The Chart That Launched A Thousand Ships

Much has been made about Sean Forman’s article in the New York Times that took Ryan Howard down a peg. Forman deconstructed Howard’s glamorous RBI totals, illustrating that the statistic is more a function of opportunity than skill. I don’t wish to rehash the arguments about Howard and RBI that I’ve had before, but I made a chart that I found quite interesting.

The above plots every qualified player’s WAR along with his RBI total. As the trend line indicates, you can see a positive relationship. The more RBI you have, generally the more valuable you are to your team. The r-square, or coefficient of determination, is 0.2265. That is to say, generally speaking, 23 percent of a player’s value is explained by RBI (and factors relating to RBI).

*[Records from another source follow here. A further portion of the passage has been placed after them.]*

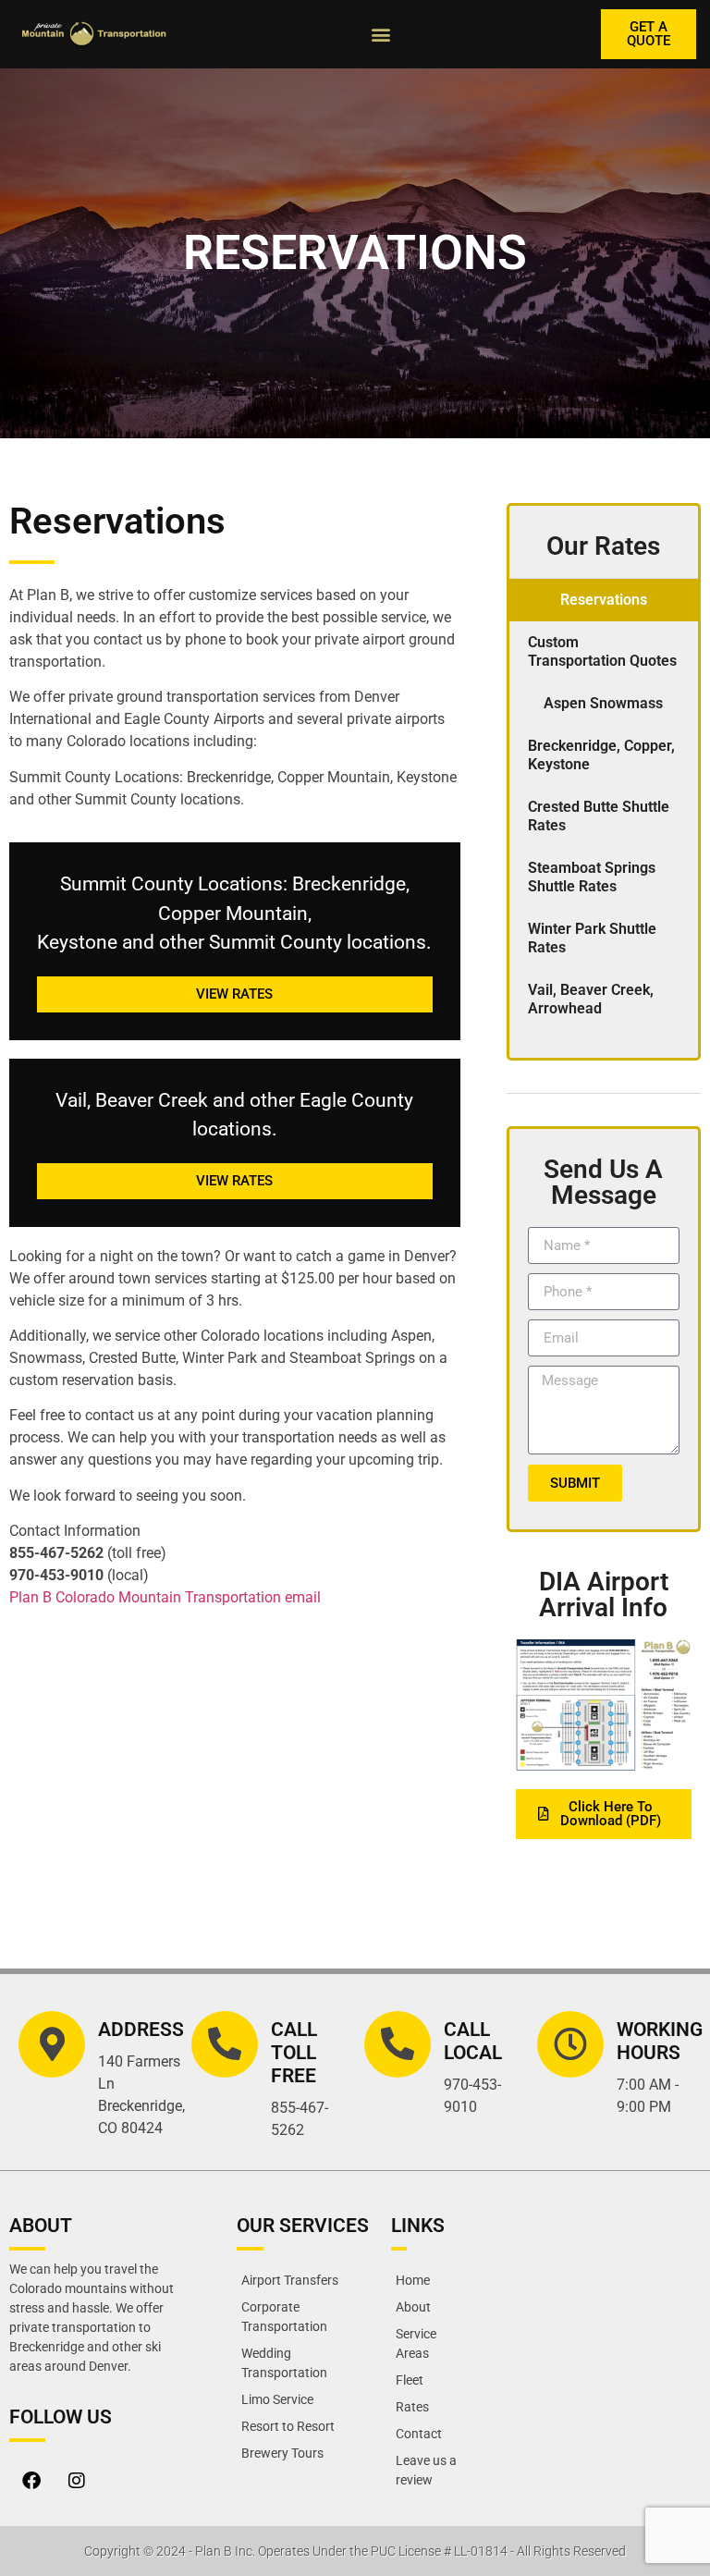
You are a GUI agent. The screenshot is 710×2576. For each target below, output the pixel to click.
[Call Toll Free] (224, 2044)
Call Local (473, 2041)
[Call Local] (397, 2044)
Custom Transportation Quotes (602, 651)
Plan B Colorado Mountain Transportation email (165, 1597)
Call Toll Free (294, 2052)
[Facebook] (31, 2480)
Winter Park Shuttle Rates (592, 938)
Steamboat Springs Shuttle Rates (591, 877)
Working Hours (660, 2041)
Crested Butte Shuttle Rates (598, 816)
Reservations (603, 599)
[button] (381, 34)
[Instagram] (76, 2480)
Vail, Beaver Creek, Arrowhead (591, 999)
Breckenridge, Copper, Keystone (601, 755)
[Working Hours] (570, 2044)
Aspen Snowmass (603, 703)
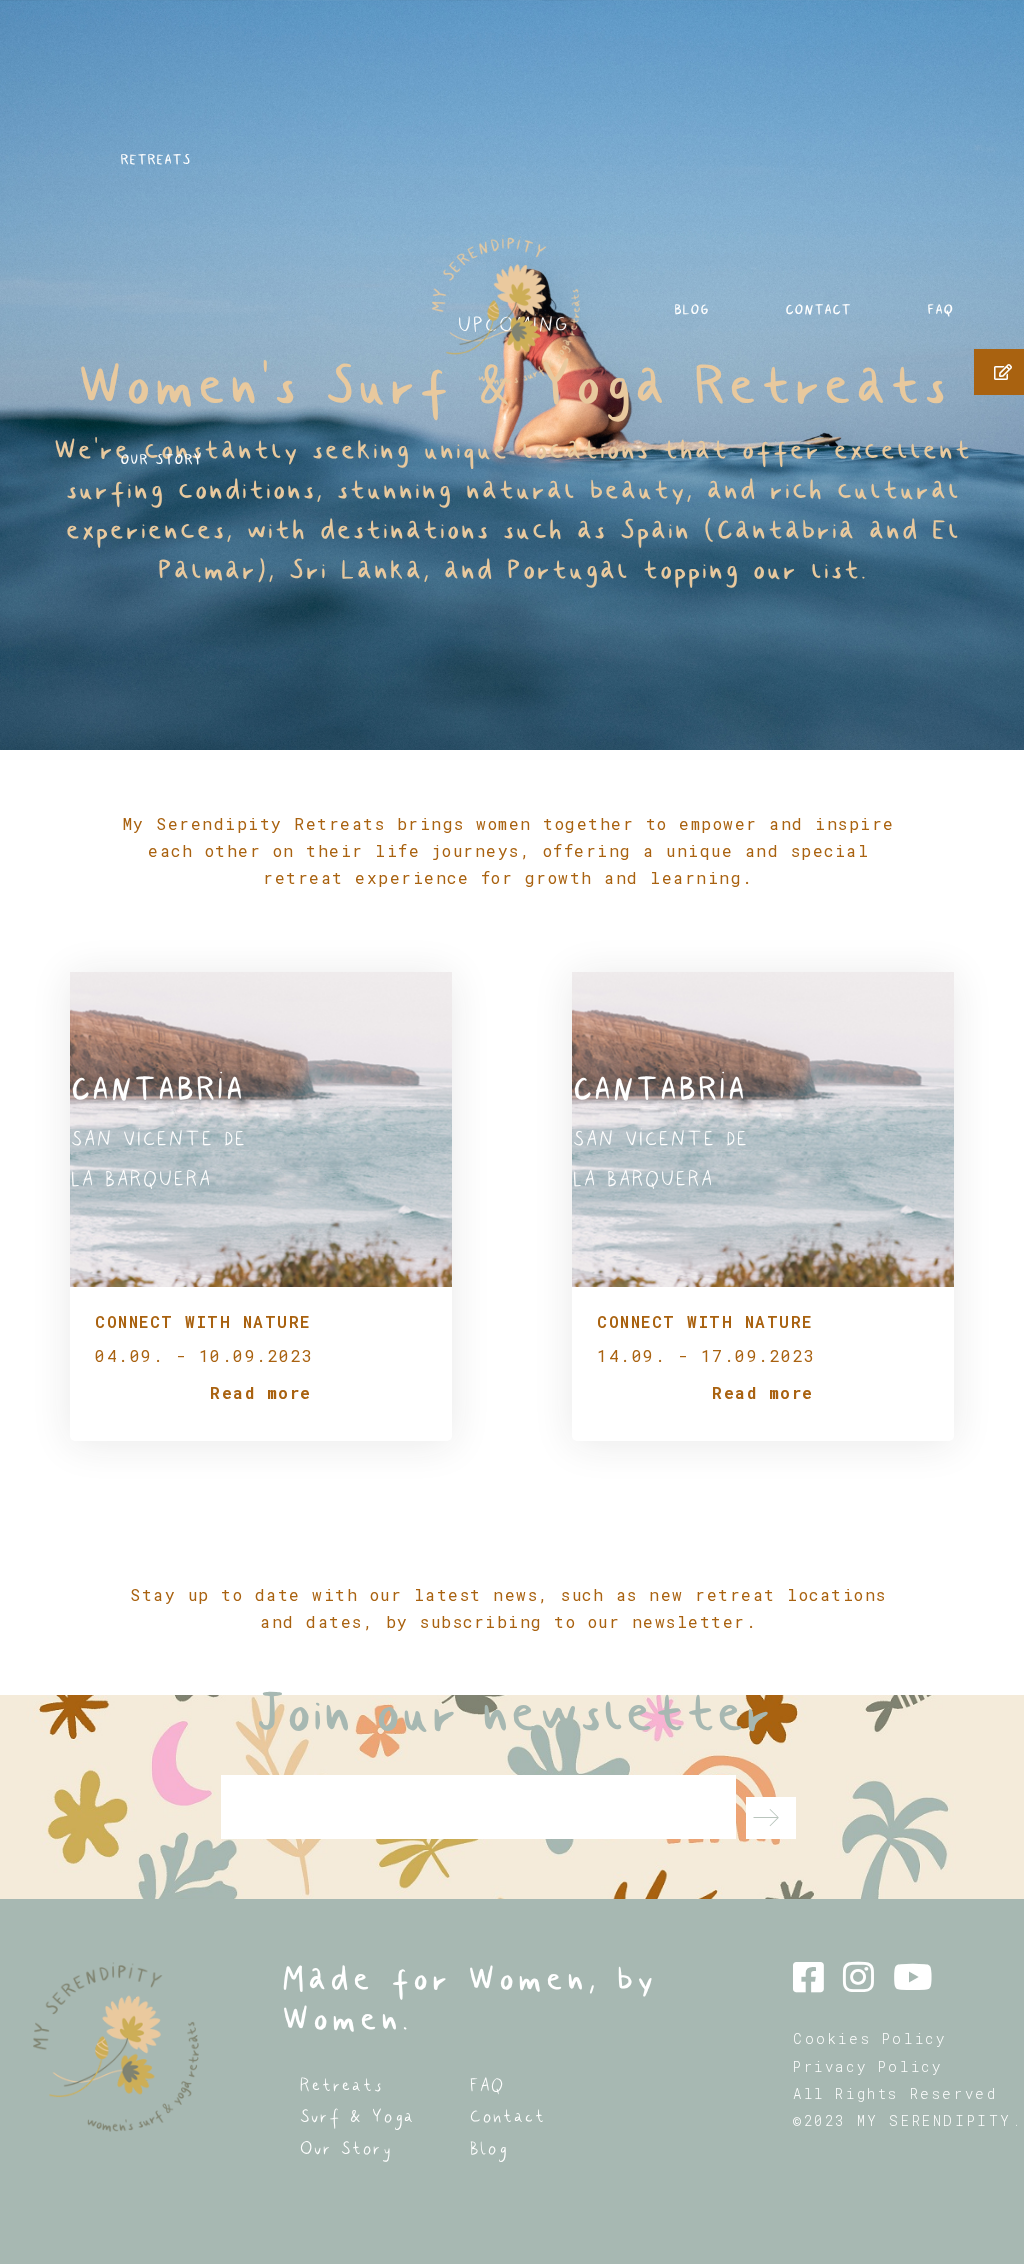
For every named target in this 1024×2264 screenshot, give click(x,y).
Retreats (340, 2085)
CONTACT (818, 309)
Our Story (345, 2148)
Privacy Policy (867, 2066)
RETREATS (155, 159)
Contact (507, 2116)
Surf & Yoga (356, 2116)
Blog (488, 2148)
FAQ (940, 309)
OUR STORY (161, 459)
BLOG (691, 309)
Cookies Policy (869, 2038)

To traditionalists, that will seem very low; to Saberists, it will seem high. There are a bunch of caveats with this, of course, such as a biased sample (only one year), but it paints a good enough picture. That red diamond you see is Ryan Howard. He is all by himself, with the most RBI but not nearly as much WAR as other players with similar RBI totals. In fact, a lot less.

That Howard is an outlier is enough to make people take one look and swear off Sabermetrics forever. But to immediately discard a theory because it doesn’t match up with your preconceived notions is a fool’s errand. All progress you see and have seen is because people set aside what they think they know about their world and open their mind to new possibilities.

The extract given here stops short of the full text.